Ciekawe, choć niewesołe:
https://wyborcza.pl/7,75400,26084832,miliony-ryb-gina-przez-polskie-elektrownie.html#s=BoxWyboImgLinkSkrót:
Co roku systemy chłodzące elektrownie w Kozienicach i Ostrołęce zasysają z pobieraną do chłodzenia wodą dziesiątki milionów larw ryb. Z powrotem do Wisły i Narwi trafiają jako podgrzana zupa rybna.
Badania w Kozienicach prowadzono w latach 2018 i 2019, w Ostrołęce tylko w ubiegłym roku. W obu przypadkach wykonywano je czterokrotnie w ciągu roku, w okresie rozrodu ryb, czyli od kwietnia do połowy lipca.
Z dokonanych szacunkowych obliczeń wynika, że od kwietnia do lipca (w okresie rozrodu ichtiofauny) w urządzeniach chłodzących Elektrownię Kozienice w 2018 roku zginęło prawie 64,3 mln larw ryb i wczesnych form narybkowych. W analogicznym okresie w 2019 roku było to przynajmniej 234,5 mln - mówi prof. Mikołajczyk.
Skąd ponad czterokrotny wzrost zabitych organizmów w ciągu roku? Prof. Mikołajczyk wyjaśnia, że ma to właśnie związek z tym, że wiosną 2019 roku, dzięki wezbraniom w rzekach, było więcej narybku niż w suchszym 2018 roku.
Jak do zagłady ryb przyczyniła się elektrownia w Ostrołęce? Eksperci wyliczyli, że w ubiegłym roku zginęło ich tam nawet 37 mln.

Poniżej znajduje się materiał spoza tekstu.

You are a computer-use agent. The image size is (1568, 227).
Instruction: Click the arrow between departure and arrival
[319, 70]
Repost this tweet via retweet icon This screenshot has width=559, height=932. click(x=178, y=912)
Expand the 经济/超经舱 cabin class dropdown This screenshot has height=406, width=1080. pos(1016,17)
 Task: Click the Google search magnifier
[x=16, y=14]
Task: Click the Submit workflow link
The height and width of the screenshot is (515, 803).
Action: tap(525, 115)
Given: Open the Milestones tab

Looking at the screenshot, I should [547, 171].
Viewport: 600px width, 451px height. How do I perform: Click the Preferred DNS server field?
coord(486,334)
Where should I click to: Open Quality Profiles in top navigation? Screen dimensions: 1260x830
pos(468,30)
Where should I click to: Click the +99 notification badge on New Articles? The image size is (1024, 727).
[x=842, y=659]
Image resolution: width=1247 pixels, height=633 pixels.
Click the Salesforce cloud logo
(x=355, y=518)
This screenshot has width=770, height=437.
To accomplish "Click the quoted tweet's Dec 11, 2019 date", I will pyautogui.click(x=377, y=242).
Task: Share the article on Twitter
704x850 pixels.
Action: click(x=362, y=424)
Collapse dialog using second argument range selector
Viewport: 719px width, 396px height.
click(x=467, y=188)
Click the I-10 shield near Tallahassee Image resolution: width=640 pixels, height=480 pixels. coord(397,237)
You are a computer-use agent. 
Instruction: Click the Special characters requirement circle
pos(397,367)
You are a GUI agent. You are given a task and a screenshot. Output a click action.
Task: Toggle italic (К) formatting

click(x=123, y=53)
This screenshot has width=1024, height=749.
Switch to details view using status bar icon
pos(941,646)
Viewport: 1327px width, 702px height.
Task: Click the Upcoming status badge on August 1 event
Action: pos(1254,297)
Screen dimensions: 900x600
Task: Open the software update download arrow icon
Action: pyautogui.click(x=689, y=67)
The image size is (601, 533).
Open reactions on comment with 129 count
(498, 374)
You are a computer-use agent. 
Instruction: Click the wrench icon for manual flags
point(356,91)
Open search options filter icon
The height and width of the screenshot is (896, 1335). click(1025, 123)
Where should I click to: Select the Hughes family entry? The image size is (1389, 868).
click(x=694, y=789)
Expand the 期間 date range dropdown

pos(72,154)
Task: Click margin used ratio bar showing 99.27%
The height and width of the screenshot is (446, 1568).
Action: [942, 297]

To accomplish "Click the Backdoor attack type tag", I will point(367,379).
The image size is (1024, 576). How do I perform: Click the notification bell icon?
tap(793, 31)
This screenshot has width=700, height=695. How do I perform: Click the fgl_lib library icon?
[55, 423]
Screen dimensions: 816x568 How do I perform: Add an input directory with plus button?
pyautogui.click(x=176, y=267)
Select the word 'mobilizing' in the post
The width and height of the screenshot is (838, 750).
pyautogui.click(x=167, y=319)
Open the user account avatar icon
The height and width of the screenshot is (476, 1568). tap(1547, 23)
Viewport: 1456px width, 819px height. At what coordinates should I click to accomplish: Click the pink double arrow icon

- W przeciwieństwie do Wisły, na Narwi nie notowaliśmy wezbrań, podobnie jak w tym roku mieliśmy do czynienia z niżówką, a to nie najlepsze warunki do rozrodu ryb. Stąd mniejsza populacja, a tym samym mniejsze niż w przypadku Elektrowni Kozienice straty w ichtiofaunie - wyjaśnia prof. Mikołajczyk.
Ale zaznacza, że Kozienice i Ostrołęka to tylko przykłady, bo do bilansu strat należy także dodać pobór wody przez inne duże obiekty energetyczne z otwartym systemem chłodzenia zlokalizowane w dolinie Wisły, takie jak elektrownie: Skawina i Połaniec oraz elektrociepłownie Siekierki i Żerań.